当陈鑫的卡车开进废墟时,看到的是这样一幅景象:三十一个队员或坐或站地靠在断壁上,每个人身上都沾着黑褐色的污渍,有人在默默擦拭武器,有人在剧烈地呕吐,但没人抱怨,也没人哭丧着脸。时敬发的胳膊被钢管划了道口子,正用布条紧紧缠着;杨振平的裤腿被撕开个大口子,膝盖上渗着血,却还在跟队员交代着什么。
“伤亡?”陈鑫从卡车上跳下来,目光扫过众人。
“轻伤三个,没死人。
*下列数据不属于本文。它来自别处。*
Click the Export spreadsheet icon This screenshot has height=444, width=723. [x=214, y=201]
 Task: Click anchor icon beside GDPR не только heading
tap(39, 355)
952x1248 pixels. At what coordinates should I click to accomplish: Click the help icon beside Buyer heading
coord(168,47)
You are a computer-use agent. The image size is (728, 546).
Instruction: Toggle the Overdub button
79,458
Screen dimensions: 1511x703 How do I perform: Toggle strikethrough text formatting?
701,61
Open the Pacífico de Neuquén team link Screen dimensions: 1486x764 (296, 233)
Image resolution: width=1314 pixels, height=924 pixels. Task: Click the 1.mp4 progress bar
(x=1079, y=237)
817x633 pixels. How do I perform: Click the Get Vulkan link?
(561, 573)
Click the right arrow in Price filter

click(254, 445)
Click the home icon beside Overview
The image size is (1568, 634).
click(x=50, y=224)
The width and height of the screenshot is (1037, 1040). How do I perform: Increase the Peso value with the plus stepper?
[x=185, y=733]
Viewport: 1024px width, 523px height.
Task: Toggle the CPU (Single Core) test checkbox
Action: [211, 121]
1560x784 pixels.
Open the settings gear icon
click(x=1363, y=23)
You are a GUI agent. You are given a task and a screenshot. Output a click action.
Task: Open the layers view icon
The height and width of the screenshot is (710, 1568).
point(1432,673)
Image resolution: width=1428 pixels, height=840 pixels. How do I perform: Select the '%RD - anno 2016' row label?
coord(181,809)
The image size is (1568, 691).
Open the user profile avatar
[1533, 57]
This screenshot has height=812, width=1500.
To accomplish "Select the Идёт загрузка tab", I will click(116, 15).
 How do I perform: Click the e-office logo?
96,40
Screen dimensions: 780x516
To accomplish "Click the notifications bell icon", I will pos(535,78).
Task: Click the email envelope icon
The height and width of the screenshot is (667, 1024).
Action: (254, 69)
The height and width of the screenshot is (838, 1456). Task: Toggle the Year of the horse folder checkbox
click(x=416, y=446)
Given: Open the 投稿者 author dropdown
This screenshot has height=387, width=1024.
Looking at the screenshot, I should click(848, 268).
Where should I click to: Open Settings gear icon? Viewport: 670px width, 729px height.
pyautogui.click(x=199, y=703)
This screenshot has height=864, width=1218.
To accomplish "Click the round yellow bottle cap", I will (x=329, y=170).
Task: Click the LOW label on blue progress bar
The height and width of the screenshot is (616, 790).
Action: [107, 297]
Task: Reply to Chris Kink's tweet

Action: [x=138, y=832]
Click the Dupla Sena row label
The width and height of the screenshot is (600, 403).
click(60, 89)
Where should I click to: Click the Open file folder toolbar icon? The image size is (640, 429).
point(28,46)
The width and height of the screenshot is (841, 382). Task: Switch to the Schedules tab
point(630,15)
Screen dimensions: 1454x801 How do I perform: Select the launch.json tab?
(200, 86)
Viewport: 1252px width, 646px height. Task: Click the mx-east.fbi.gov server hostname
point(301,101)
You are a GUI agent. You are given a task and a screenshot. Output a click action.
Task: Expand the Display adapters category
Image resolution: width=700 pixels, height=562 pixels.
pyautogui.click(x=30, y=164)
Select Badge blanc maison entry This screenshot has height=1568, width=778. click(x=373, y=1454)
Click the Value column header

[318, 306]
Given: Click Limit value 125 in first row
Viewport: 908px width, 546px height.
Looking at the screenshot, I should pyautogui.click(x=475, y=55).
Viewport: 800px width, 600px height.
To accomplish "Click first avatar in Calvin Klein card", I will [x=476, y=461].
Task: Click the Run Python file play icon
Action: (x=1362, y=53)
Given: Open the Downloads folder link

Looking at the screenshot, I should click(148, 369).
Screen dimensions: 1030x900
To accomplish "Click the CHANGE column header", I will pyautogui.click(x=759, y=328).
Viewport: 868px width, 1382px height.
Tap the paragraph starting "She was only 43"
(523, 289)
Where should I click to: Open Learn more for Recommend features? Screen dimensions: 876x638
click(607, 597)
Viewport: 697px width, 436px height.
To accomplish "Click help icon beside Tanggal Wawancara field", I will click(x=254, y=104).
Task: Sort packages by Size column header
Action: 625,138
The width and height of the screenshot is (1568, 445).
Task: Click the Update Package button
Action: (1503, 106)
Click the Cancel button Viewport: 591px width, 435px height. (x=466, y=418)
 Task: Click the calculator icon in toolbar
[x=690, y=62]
”时敬发站起身,虽然声音有些沙哑,腰杆却挺得笔直,“砍倒十七只丧尸,包括一只力量型。”
陈鑫点了点头,走到那只被砍得面目全非的力量型丧尸尸体旁,蹲下身看了看伤口。砍在后脑的刀痕很深,显然是下了死力气的。
“刘洋砍的?”他抬头问道。
刘洋愣了一下,刚想承认,却被杨振平抢了先:“是小张砍的,这小子刚开始吓得手抖,最后倒是敢下狠手了。”
陈鑫看了杨振平一眼,没再追问,只是站起身对所有人道:“今天没死,不代表下次也能活。回去总结经验,明天继续。”他顿了顿,目光落在时敬发和杨振平身上,“你们俩跟我来。”
卡车驶离废墟时,夕阳正把天空染成一片血红。时敬发靠在车厢板上,看着自己缠满布条的胳膊,突然笑了:“刚才那只力量型,差点把我胳膊撞断。”
杨振平递给他块干净的布:“你刚才不该把功劳让给小张。”
“让不让有什么关系?”时敬发擦了擦脸上的汗,“咱是队长,队员能站起来比啥都强。再说了……”他压低声音,“咱俩要是连这点事都办砸了,陈哥能把咱俩扔回农场种地去。”
杨振平没说话,只是看着窗外飞逝的景物。他知道时敬发说的是实话。陈鑫把他们俩放在这个位置上,不是因为交情,而是因为能打、能扛。在这末世里,没本事的人,迟早会被淘汰,哪怕是兄弟。
卡车的影子在地面上被拉得很长,像一条在血火中淬炼过的钢链,一头连着还在蹒跚学步的队伍,一头系着营地那片看似平静的帐篷区。他们都清楚,今天的试炼只是开始,真正的硬仗,还在后面等着。